Jack Franklin
Jack Franklin

Reputation: 3765

Using Ruby on Rails link_to to link to controller action

I'd just started toying around with Ruby on Rails and had come across an issue with linking to another action in a controller from a particular view. I am almost certain it's an issue (or lack of code) in my routes.rb file, but I think I'm misunderstanding exactly how this file works & what I have to do. I've got a solution but pretty sure it's not the "best way" to do it.

I have one controller called home with two actions, index (which is the default) and newbill. Inside index.html.erb I have:

<h1>Home View</h1>
<%= link_to "new", :controller => "home", :action => "newbill" %>

However I was getting a routing error:

No route matches {:controller=>"home", :action=>"newbill"}

Doing rake routes gives me the following:

root  / {:controller=>"home", :action=>"index"}

I then (following some Googling) added this code to routes.rb

match 'home/newbill' => 'home#newbill', :as => :newbill

And then in my index.html.erb I've got this:

<%= link_to "Name", newbill_path %>

And now this works as expected. My questions however are:

  1. Why does this work? What exactly is going on behind the scenes?
  2. Surely this is not the best way to do it? Adding another match 'home/newbill'... for every controller / action I want to link to seems a rubbish way of doing things.

I really like Ruby, but struggling a bit with this aspect of Rails...routing in general is messing up my head a bit I think!

Any help is much appreciated :D

Thanks,

Jack

Upvotes: 13

Views: 40538

Answers (3)

sameera207
sameera207

Reputation: 16619

I guess the first time your code didn't work because your home controller is defined as a resource.

If you define a controller as a resource in routes.rb file it will support only 7 standard methods (according to REST architecture):

index
new
create
show
edit
update
destroy

If you need any more custom routes you should add them manually, say in your case 'newbill', may go as:

resources :home do
    collection do
      get :newbill
    end
end

But as per my understanding, your newbill method should go to bills controllers new, method not in the home controller.

You are right, Rails routes are little bit confusing (at least for me), but once you understand you can do lots of cool stuff.

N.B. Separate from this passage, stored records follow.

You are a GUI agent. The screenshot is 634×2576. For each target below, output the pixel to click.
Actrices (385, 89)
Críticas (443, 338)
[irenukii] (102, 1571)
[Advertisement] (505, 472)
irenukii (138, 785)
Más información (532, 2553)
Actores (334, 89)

Read here for the Rails official routes documentation:

http://guides.rubyonrails.org/routing.html.

Upvotes: 8

Scott Radcliff
Scott Radcliff

Reputation: 1541

This works becuase rails filters every request through the router looking for a match. This enables you to define custom routes such as domain.com/post when the path is actually blog#post. Prior to rails 3, a catch-all route was the last route in the routes file. This allowed you to define a controller and action and it would just work. I'm on my iPad and not near any projects, so I can't verify it, but I think that route is still there in rails 3.1, it just needs to be umcommented.

Upvotes: 0

Brett Bender
Brett Bender

Reputation: 19738

You should check out the Rails Routing guide. A read through will help you understand what is going on behind the scenes.